A powerful story of love, identity, and the price of fitting in or speaking out.
After her father’s death, Ruth Robb and her family transplant themselves in the summer of 1958 from New York City to Atlanta—the land of debutantes, sweet tea, and the Ku Klux Klan. In her new hometown, Ruth quickly figures out she can be Jewish or she can be popular, but she can’t be both. Eager to fit in with the blond girls in the “pastel posse,” Ruth decides to hide her religion. Before she knows it, she is falling for the handsome and charming Davis and sipping Cokes with him and his friends at the all-white, all-Christian Club.
Does it matter that Ruth’s mother makes her attend services at the local synagogue every week? Not as long as nobody outside her family knows the truth. At temple Ruth meets Max, who is serious and intense about the fight for social justice, and now she is caught between two worlds, two religions, and two boys. But when a violent hate crime brings the different parts of Ruth’s life into sharp conflict, she will have to choose between all she’s come to love about her new life and standing up for what she believes.
Hey friends! Do I have a great review for you today! I don’t generally feature YA fiction on my blog much, I tend to read more adult novels now, but sometimes I do get a really good YA that comes across my desk and today is that day! I want to thank Algonquin Young Readers for reaching out to me and offering not only the eARC for this beautiful debut but also for the chance to be a stop on the blog tour! If you’re interested in reading an excerpt of this novel before or after my review, you can see that here!
I just want to start off by saying that I borderline loved this book. I devoured it. It may have been my current read for six days, but I read 50% of this book in one day. It’s so compulsively readable and while it tackles some heavy hitting topics it’s a really easy and immensely enjoyable read. I basically couldn’t put it down, I just kept reading and reading, it was so good and so fun and I needed to know where it was going. I can’t stress enough how readable this book is, it flows so smoothly it’s entirely possible to read in one sitting.
In the Neighborhood of True follows Ruth Robb as she moves back down South with her mother and sister after the death of her father. This is a historical fiction that takes place in the 1958 Atlanta, a time when the city is overrun with hatred and unease. We get to see this unfold through the eyes of one of the ‘outsiders’ who manages to make it to the inside, all the while we follow as Ruth falls in love, struggles to find the right and wrong of the situation, and battles with her desire to fit in or stand out.
One of the things I love about this book is that it centers on a Jewish narrator and we get to see the hate directed towards the Jewish people in the 1950’s. A lot of the time, historicals that feature Jewish main characters are really only set during WWII, but I like that we got this different side of it. The author does a great job with the authenticity of the time; every time I picked this up I was immersed in pastel tea dresses, Southern sweet tea, and Friday night football games.
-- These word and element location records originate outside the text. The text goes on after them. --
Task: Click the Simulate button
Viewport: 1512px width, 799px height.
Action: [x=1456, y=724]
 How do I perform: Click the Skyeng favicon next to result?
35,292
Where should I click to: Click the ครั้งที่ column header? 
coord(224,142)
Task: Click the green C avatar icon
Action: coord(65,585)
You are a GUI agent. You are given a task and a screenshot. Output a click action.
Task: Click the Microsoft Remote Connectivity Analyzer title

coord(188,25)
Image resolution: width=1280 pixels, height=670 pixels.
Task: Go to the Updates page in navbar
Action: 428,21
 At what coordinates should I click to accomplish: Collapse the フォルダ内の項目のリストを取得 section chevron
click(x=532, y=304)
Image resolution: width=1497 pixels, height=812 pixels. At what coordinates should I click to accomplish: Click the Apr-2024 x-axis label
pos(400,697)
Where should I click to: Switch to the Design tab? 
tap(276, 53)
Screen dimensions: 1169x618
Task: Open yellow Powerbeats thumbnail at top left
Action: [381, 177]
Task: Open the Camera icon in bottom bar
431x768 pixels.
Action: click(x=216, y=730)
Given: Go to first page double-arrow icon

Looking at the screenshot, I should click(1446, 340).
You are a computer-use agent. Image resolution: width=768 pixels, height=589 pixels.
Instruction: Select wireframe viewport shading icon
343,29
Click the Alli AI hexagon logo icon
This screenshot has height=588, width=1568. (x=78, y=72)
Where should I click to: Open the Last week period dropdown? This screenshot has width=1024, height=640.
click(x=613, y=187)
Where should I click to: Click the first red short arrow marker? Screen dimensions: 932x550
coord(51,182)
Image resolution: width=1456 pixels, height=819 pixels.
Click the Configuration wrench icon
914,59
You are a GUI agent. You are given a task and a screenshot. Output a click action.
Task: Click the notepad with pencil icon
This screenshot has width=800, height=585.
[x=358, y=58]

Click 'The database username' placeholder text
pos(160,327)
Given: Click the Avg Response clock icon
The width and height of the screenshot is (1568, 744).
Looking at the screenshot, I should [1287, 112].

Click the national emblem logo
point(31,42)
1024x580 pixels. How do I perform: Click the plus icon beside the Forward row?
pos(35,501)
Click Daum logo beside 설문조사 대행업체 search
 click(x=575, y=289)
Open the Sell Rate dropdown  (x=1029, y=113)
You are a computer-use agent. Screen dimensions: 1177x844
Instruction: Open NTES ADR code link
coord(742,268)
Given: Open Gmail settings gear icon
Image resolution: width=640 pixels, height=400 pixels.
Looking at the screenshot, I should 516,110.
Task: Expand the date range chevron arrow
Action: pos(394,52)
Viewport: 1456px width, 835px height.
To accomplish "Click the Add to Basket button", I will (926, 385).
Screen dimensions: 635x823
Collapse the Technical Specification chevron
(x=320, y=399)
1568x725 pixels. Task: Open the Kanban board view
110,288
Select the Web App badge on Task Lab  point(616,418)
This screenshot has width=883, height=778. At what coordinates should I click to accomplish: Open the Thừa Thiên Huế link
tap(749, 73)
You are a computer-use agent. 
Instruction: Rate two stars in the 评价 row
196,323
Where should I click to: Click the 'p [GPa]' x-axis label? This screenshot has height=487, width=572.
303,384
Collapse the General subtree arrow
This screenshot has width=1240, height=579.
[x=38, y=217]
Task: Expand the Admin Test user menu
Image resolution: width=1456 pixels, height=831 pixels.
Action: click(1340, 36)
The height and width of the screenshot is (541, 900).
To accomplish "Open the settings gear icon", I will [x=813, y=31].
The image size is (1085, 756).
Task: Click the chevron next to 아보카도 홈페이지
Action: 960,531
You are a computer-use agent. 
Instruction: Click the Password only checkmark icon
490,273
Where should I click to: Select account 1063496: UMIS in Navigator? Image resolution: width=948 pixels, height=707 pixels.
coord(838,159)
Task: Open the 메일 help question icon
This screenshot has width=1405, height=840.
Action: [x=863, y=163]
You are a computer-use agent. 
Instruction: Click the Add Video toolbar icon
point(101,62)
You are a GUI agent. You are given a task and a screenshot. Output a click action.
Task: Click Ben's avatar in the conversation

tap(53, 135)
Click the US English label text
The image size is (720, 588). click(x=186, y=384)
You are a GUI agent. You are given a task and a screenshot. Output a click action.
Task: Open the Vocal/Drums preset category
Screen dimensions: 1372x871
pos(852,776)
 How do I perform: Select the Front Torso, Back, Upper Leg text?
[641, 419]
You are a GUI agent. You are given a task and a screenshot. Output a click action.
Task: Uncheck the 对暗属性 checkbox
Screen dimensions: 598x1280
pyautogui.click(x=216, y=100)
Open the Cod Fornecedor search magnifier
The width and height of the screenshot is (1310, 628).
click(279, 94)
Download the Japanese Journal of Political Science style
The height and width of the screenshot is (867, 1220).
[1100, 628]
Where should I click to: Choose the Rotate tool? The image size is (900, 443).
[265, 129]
It was so fun and so sweet, but at the same time there was this sinister undercurrent of racism and discrimination, and I thought the author balanced that so expertly.
I think Ruth was such a great main character to follow because she was so easy to relate to and had such an authentic voice. I remember being in high school and wanting to fit in and have friends and a boyfriend but also being torn between that and being myself. It can be so hard not to get swept up in the status quo and be a follower and we get to see Ruth battle that as the book progresses. The romance element here was so innocent and at the same time toe-curlingly sweet, and I found myself falling in love for the first time all over again with Ruth and Davis. We also get all these incredible side characters who help Ruth follow her own path and not a single person in this book is unnecessary.
Everything about this book is fantastic, I just thought the plot fell a little short. For about 75% of this novel it read like a YA romance and I kept waiting and waiting for the racism/discrimination issue to become more prominent than the dances and romance and teas but it didn’t come until right at the end. I wish it had been more of a center feature of the book but instead it took a backseat to the romance plot line, which is ultimately why I gave it a four instead of a five star rating.
Honestly, this book is one of the best things I’ve read all year. I’m so grateful to have been able to read and review this one early because it really was a beautiful novel. The author combines the best and worst parts of the 50’s with humor, wit, impeccable writing, and a main character that I think will stick with me for a long time. Pick this novel up if you’re into YA and if you aren’t make sure to pick this up for a friend, this novel is amazing.